Pixel coordinate grounding records
━━━━━━━━━━━━━━━━

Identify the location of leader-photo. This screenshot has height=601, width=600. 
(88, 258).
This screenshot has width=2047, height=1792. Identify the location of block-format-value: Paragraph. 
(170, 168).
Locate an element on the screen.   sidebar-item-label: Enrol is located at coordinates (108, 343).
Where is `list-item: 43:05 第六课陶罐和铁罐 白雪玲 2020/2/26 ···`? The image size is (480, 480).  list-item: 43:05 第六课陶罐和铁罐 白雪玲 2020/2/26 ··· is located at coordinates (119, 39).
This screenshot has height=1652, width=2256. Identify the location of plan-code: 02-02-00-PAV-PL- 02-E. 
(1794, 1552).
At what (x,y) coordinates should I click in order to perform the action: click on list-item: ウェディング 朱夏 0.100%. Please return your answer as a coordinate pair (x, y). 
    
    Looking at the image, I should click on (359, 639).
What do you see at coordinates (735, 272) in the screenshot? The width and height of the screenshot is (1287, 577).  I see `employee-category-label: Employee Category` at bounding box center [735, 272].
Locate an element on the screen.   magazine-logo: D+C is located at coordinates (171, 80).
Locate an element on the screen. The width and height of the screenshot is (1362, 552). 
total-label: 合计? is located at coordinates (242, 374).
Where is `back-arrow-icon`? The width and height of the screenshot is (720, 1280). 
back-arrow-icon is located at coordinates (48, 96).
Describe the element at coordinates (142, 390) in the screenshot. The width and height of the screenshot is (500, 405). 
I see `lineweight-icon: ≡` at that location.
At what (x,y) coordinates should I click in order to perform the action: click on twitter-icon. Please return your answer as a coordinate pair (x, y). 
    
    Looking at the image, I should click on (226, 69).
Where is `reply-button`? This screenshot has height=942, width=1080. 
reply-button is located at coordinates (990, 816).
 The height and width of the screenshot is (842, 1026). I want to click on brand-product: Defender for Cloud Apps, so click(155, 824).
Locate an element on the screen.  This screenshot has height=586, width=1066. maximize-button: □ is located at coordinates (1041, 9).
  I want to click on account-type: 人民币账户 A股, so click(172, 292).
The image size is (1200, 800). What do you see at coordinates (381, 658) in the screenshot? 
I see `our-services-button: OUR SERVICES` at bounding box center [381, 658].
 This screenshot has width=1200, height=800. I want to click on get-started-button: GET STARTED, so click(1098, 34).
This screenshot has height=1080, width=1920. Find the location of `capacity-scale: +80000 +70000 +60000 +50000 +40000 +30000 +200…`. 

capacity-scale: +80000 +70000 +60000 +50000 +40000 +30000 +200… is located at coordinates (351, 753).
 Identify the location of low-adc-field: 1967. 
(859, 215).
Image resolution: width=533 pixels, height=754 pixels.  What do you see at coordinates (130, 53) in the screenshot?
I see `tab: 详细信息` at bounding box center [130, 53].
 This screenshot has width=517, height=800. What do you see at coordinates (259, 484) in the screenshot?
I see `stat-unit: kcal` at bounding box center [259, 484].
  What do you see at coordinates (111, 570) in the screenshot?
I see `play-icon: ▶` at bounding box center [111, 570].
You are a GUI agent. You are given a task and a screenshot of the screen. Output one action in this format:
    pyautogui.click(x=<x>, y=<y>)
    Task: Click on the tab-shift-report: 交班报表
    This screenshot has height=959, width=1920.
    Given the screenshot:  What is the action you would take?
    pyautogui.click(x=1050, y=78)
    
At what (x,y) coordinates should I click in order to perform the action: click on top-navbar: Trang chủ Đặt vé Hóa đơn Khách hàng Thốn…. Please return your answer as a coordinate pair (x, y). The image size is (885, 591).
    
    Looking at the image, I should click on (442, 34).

━━━━━━━━━━━━━━━━

- Goal of the exercise -
Copy every one of the records above word for word.

- Solved exercise -
Identify the location of leader-photo. This screenshot has height=601, width=600. 
(88, 258).
This screenshot has width=2047, height=1792. Identify the location of block-format-value: Paragraph. 
(170, 168).
Locate an element on the screen.   sidebar-item-label: Enrol is located at coordinates (108, 343).
Where is `list-item: 43:05 第六课陶罐和铁罐 白雪玲 2020/2/26 ···`? The image size is (480, 480).  list-item: 43:05 第六课陶罐和铁罐 白雪玲 2020/2/26 ··· is located at coordinates (119, 39).
This screenshot has height=1652, width=2256. Identify the location of plan-code: 02-02-00-PAV-PL- 02-E. 
(1794, 1552).
At what (x,y) coordinates should I click in order to perform the action: click on list-item: ウェディング 朱夏 0.100%. Please return your answer as a coordinate pair (x, y). 
    
    Looking at the image, I should click on (359, 639).
What do you see at coordinates (735, 272) in the screenshot? The width and height of the screenshot is (1287, 577).  I see `employee-category-label: Employee Category` at bounding box center [735, 272].
Locate an element on the screen.   magazine-logo: D+C is located at coordinates (171, 80).
Locate an element on the screen. The width and height of the screenshot is (1362, 552). 
total-label: 合计? is located at coordinates (242, 374).
Where is `back-arrow-icon`? The width and height of the screenshot is (720, 1280). 
back-arrow-icon is located at coordinates (48, 96).
Describe the element at coordinates (142, 390) in the screenshot. The width and height of the screenshot is (500, 405). 
I see `lineweight-icon: ≡` at that location.
At what (x,y) coordinates should I click in order to perform the action: click on twitter-icon. Please return your answer as a coordinate pair (x, y). 
    
    Looking at the image, I should click on (226, 69).
Where is `reply-button`? This screenshot has height=942, width=1080. 
reply-button is located at coordinates (990, 816).
 The height and width of the screenshot is (842, 1026). I want to click on brand-product: Defender for Cloud Apps, so click(155, 824).
Locate an element on the screen.  This screenshot has height=586, width=1066. maximize-button: □ is located at coordinates (1041, 9).
  I want to click on account-type: 人民币账户 A股, so click(172, 292).
The image size is (1200, 800). What do you see at coordinates (381, 658) in the screenshot? 
I see `our-services-button: OUR SERVICES` at bounding box center [381, 658].
 This screenshot has width=1200, height=800. I want to click on get-started-button: GET STARTED, so click(1098, 34).
This screenshot has height=1080, width=1920. Find the location of `capacity-scale: +80000 +70000 +60000 +50000 +40000 +30000 +200…`. 

capacity-scale: +80000 +70000 +60000 +50000 +40000 +30000 +200… is located at coordinates (351, 753).
 Identify the location of low-adc-field: 1967. 
(859, 215).
Image resolution: width=533 pixels, height=754 pixels.  What do you see at coordinates (130, 53) in the screenshot?
I see `tab: 详细信息` at bounding box center [130, 53].
 This screenshot has width=517, height=800. What do you see at coordinates (259, 484) in the screenshot?
I see `stat-unit: kcal` at bounding box center [259, 484].
  What do you see at coordinates (111, 570) in the screenshot?
I see `play-icon: ▶` at bounding box center [111, 570].
You are a GUI agent. You are given a task and a screenshot of the screen. Output one action in this format:
    pyautogui.click(x=<x>, y=<y>)
    Task: Click on the tab-shift-report: 交班报表
    This screenshot has height=959, width=1920.
    Given the screenshot:  What is the action you would take?
    pyautogui.click(x=1050, y=78)
    
At what (x,y) coordinates should I click in order to perform the action: click on top-navbar: Trang chủ Đặt vé Hóa đơn Khách hàng Thốn…. Please return your answer as a coordinate pair (x, y). The image size is (885, 591).
    
    Looking at the image, I should click on (442, 34).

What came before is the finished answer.